A BougieTale classic. UDK - Lesson learned at least?

BB Waite said...

I'm not going to go all judgmental mama ... well - just a little bit - that's what you get! Out there hooking up and bringing strange ladies (girls) back to your house? LOL!

SpkTruth2Pwr said...

hahahaha wow. Definitely live and learn. I would be surprised if the "ho-getter" makes many more forays off into the forest. Lesson should definitely be learned. the TRUE lesson lol

Hope you are feeling better OneChele!

yourgirlC said...

Yep.

yourgirlC said...

First of all Chele, you still need to be resting. But, since you did post, I'll comment. That's what home boy gets. He's lucky she wasn't full-blown crazy! :)

citizen ojo said...

When she didn't remember his name was when it was apparent that the relationship was not going to work. He went from a "Ho-getter" to a "Ho Sled"..... I'll place myself in timeout now. : (

nvfreckles said...

damn. she could even get his name right. gee then she didnt have mer morning after together. ugh. I wonder if the aerobics were even worth it. lol.

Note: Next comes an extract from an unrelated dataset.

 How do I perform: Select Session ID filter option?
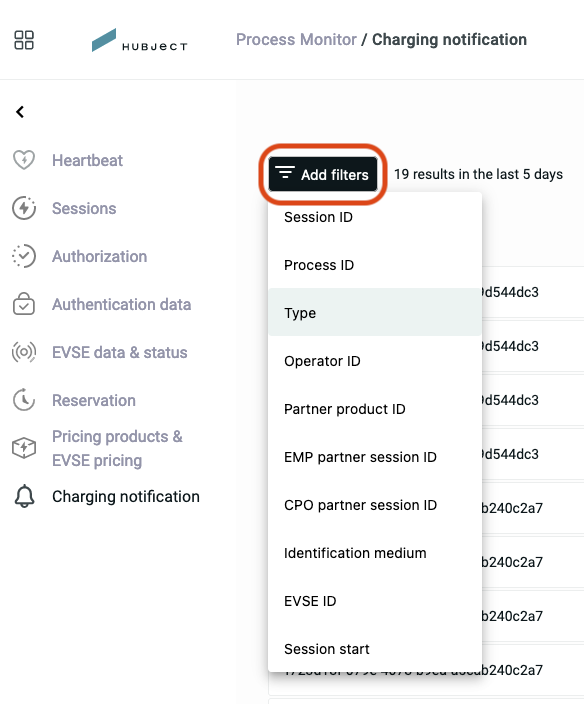point(375,217)
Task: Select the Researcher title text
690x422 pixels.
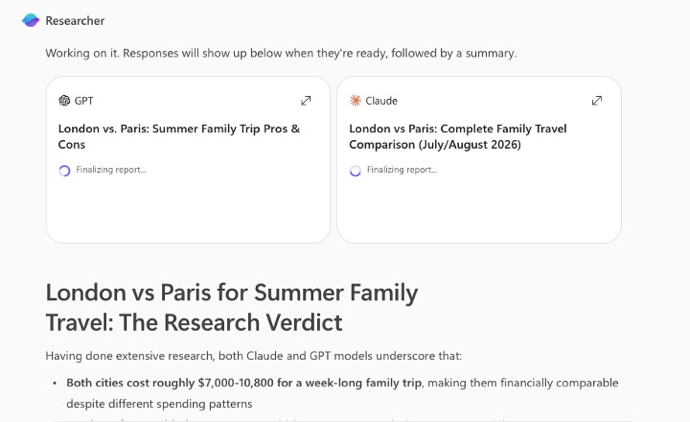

Love this post. 2 snaps in a swirl.

Sarah said...

To avoid sounding like an old person, I won't say anything about the whole one night stand business. What it made me think of was a friend of mine who lets anybody in his home even though numerous times throughout his life he has been robbed by people who visited then decided to come back and relieve him of his things. Even if you are a man and it is a woman you bring home, she could tell her friends or whomever what is in your home and where you live. Call me paranoid if you will, but it is something to think about.

Good to hear you are feeling better Ms. Chele :-)

Reecie said...

This was hilarious. and I would've been trying to kick her out the moment she got my name wrong the FIRST time. wow. I know she know someone with a truck that couldve scooped her earlier. But seriously wig and lashes coming off? Come on ladies, gotta do better than that...LMAO

angela said...

It was a funny tale. But this is what you get when you pick up one night stands. It could have been worst. She could have slit his throat while he slept!!

Brandi said...

I don't even know what to say about that. He got lucky because she could've been crazy. And 26 hours is a long time to learn someone's home and come back later. I sure hope she was worth it. But for some reason, I doubt it. OneChele, time to start mapping out this book!